__Work to do__.
Copy all of the data below word for word, leaving out the pictures.

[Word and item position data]
+++

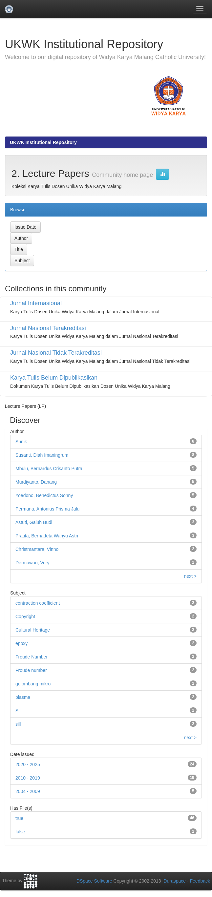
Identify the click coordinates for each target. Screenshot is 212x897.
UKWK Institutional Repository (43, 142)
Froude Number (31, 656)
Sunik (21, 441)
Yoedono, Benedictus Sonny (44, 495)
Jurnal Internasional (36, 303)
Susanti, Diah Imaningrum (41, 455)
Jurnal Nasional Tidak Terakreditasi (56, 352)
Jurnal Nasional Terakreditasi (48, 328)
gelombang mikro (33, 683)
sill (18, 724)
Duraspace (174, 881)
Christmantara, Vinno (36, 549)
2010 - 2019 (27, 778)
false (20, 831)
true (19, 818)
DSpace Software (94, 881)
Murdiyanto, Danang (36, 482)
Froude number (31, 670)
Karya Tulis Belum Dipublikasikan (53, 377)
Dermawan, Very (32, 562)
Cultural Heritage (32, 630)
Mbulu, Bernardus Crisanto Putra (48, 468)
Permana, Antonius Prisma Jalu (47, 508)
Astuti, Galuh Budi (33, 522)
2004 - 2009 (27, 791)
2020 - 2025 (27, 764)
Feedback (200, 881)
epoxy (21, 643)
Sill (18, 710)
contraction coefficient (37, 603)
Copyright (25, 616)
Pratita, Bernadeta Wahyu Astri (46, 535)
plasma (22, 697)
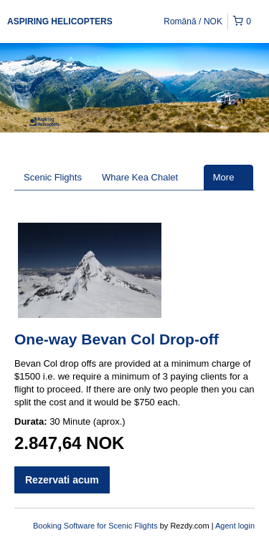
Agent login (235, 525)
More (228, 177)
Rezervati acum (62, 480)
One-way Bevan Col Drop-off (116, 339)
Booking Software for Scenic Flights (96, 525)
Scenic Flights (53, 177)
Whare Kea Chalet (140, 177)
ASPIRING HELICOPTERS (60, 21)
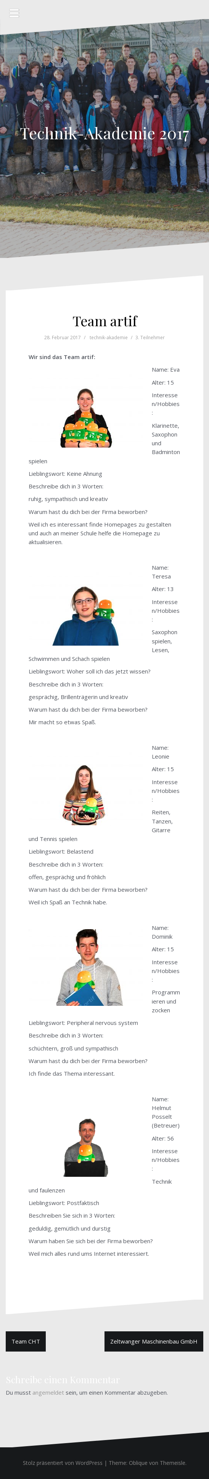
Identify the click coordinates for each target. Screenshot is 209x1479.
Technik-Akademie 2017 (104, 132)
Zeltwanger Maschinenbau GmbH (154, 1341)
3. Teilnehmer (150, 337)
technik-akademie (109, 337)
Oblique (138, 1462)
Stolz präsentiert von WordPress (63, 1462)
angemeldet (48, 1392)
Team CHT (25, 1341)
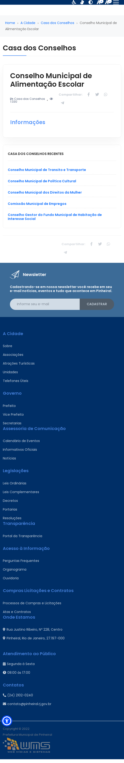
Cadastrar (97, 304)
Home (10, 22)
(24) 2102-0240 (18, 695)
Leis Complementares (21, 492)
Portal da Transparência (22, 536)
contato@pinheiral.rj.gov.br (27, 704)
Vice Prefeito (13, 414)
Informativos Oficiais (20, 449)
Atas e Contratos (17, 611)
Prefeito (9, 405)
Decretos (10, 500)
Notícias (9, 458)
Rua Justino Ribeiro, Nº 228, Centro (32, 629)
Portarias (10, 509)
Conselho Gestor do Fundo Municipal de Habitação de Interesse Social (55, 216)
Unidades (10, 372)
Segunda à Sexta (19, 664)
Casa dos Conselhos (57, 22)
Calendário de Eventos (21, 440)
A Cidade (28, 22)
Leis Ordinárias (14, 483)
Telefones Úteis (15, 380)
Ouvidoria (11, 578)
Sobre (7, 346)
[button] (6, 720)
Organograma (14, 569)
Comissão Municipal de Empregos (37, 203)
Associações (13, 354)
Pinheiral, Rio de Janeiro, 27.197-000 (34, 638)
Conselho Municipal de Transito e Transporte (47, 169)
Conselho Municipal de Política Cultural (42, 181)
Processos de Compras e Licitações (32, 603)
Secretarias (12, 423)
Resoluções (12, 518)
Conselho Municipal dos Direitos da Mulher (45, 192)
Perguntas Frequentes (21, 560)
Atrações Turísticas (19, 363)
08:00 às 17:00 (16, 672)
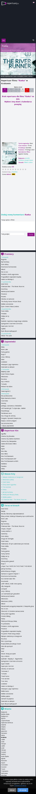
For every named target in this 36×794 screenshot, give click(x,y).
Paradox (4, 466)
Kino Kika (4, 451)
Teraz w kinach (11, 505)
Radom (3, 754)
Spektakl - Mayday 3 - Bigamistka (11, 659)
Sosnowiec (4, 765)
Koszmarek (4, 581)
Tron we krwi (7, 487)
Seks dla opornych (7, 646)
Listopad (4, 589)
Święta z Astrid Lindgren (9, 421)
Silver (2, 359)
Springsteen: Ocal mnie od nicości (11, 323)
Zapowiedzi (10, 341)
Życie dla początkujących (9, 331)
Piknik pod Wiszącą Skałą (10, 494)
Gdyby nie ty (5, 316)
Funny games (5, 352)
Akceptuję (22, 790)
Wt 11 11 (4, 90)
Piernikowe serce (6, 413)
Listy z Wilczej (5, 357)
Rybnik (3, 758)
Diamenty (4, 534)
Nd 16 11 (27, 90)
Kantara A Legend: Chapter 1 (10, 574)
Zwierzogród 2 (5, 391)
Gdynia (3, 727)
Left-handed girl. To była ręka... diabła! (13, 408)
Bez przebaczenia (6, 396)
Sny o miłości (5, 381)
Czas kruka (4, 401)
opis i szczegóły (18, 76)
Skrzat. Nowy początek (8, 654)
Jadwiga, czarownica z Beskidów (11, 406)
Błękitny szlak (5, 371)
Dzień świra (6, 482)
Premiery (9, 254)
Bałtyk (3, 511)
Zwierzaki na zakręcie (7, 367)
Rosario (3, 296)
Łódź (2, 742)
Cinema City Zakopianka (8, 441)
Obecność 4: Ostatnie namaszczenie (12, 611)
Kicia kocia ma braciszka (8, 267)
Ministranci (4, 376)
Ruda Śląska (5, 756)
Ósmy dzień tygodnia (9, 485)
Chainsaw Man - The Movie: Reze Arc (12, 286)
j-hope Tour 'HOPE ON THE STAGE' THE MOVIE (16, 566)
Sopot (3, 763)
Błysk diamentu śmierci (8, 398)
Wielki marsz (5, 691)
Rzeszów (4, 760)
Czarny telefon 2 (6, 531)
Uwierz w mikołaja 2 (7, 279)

+++

__Solution for this task__.
Identify the click coordinates for each target. Screenshot is 212x897.
UKWK Institutional Repository (43, 142)
Froude Number (31, 656)
Sunik (21, 441)
Yoedono, Benedictus Sonny (44, 495)
Jurnal Internasional (36, 303)
Susanti, Diah Imaningrum (41, 455)
Jurnal Nasional Tidak Terakreditasi (56, 352)
Jurnal Nasional Terakreditasi (48, 328)
gelombang mikro (33, 683)
sill (18, 724)
Duraspace (174, 881)
Christmantara, Vinno (36, 549)
2010 - 2019 (27, 778)
false (20, 831)
true (19, 818)
DSpace Software (94, 881)
Murdiyanto, Danang (36, 482)
Froude number (31, 670)
Karya Tulis Belum Dipublikasikan (53, 377)
Dermawan, Very (32, 562)
Cultural Heritage (32, 630)
Mbulu, Bernardus Crisanto Putra (48, 468)
Permana, Antonius Prisma Jalu (47, 508)
Astuti, Galuh Budi (33, 522)
2004 - 2009 (27, 791)
2020 - 2025 (27, 764)
Feedback (200, 881)
epoxy (21, 643)
Sill (18, 710)
contraction coefficient (37, 603)
Copyright (25, 616)
Pratita, Bernadeta Wahyu Astri (46, 535)
plasma (22, 697)
Agent login (235, 525)
More (228, 177)
Rezervati acum (62, 480)
One-way Bevan Col Drop-off (116, 339)
Booking Software for Scenic Flights (96, 525)
Scenic Flights (53, 177)
Whare Kea Chalet (140, 177)
ASPIRING HELICOPTERS (60, 21)
Identify the click coordinates for each target. Screenshot is 209x1479.
Technik-Akademie 2017 (104, 132)
Zeltwanger Maschinenbau GmbH (154, 1341)
3. Teilnehmer (150, 337)
technik-akademie (109, 337)
Oblique (138, 1462)
Stolz präsentiert von WordPress (63, 1462)
angemeldet (48, 1392)
Team CHT (25, 1341)
Cadastrar (97, 304)
Home (10, 22)
(24) 2102-0240 (18, 695)
Leis Complementares (21, 492)
Portal da Transparência (22, 536)
contato@pinheiral.rj.gov.br (27, 704)
Vice Prefeito (13, 414)
Informativos Oficiais (20, 449)
Atas e Contratos (17, 611)
Prefeito (9, 405)
Decretos (10, 500)
Notícias (9, 458)
Rua Justino Ribeiro, Nº 228, Centro (32, 629)
Portarias (10, 509)
Conselho Gestor do Fundo Municipal de Habitação de Interesse Social (55, 216)
Unidades (10, 372)
Segunda à Sexta (19, 664)
Casa dos Conselhos (57, 22)
Calendário de Eventos (21, 440)
A Cidade (28, 22)
Leis Ordinárias (14, 483)
Telefones Úteis (15, 380)
Ouvidoria (11, 578)
Sobre (7, 346)
[button] (6, 720)
Organograma (14, 569)
Comissão Municipal de Empregos (37, 203)
Associações (13, 354)
Pinheiral, Rio de Janeiro, 27.197-000 (34, 638)
Conselho Municipal de Transito e Transporte (47, 169)
Conselho Municipal de Política Cultural (42, 181)
Processos de Compras e Licitações (32, 603)
Secretarias (12, 423)
Resoluções (12, 518)
Conselho Municipal dos Direitos da Mulher (45, 192)
Perguntas Frequentes (21, 560)
Atrações Turísticas (19, 363)
08:00 às 17:00 (16, 672)
For every named target in this 36×794 screenshot, give click(x,y).
Paradox (4, 466)
Kino Kika (4, 451)
Teraz w kinach (11, 505)
Radom (3, 754)
Spektakl - Mayday 3 - Bigamistka (11, 659)
Sosnowiec (4, 765)
Koszmarek (4, 581)
Tron we krwi (7, 487)
Seks dla opornych (7, 646)
Listopad (4, 589)
Święta z Astrid Lindgren (9, 421)
Silver (2, 359)
Springsteen: Ocal mnie od nicości (11, 323)
Zapowiedzi (10, 341)
Życie dla początkujących (9, 331)
Piknik pod Wiszącą Skałą (10, 494)
Gdyby nie ty (5, 316)
Funny games (5, 352)
Akceptuję (22, 790)
Wt 11 11 (4, 90)
Piernikowe serce (6, 413)
Listy z Wilczej (5, 357)
Rybnik (3, 758)
Diamenty (4, 534)
Nd 16 11 (27, 90)
Kantara A Legend: Chapter 1 (10, 574)
Zwierzogród 2 (5, 391)
Gdynia (3, 727)
Left-handed girl. To była ręka... diabła! (13, 408)
Bez przebaczenia (6, 396)
Sny o miłości (5, 381)
Czas kruka (4, 401)
opis i szczegóły (18, 76)
Skrzat. Nowy początek (8, 654)
Jadwiga, czarownica z Beskidów (11, 406)
Błękitny szlak (5, 371)
Dzień świra (6, 482)
Premiery (9, 254)
Bałtyk (3, 511)
Zwierzaki na zakręcie (7, 367)
Rosario (3, 296)
Łódź (2, 742)
Cinema City Zakopianka (8, 441)
Obecność 4: Ostatnie namaszczenie (12, 611)
Kicia kocia ma braciszka (8, 267)
Ministranci (4, 376)
Ruda Śląska (5, 756)
Ósmy dzień tygodnia (9, 485)
Chainsaw Man - The Movie: Reze Arc (12, 286)
j-hope Tour 'HOPE ON THE STAGE' THE MOVIE (16, 566)
Sopot (3, 763)
Błysk diamentu śmierci (8, 398)
Wielki marsz (5, 691)
Rzeszów (4, 760)
Czarny telefon 2 (6, 531)
Uwierz w mikołaja 2 (7, 279)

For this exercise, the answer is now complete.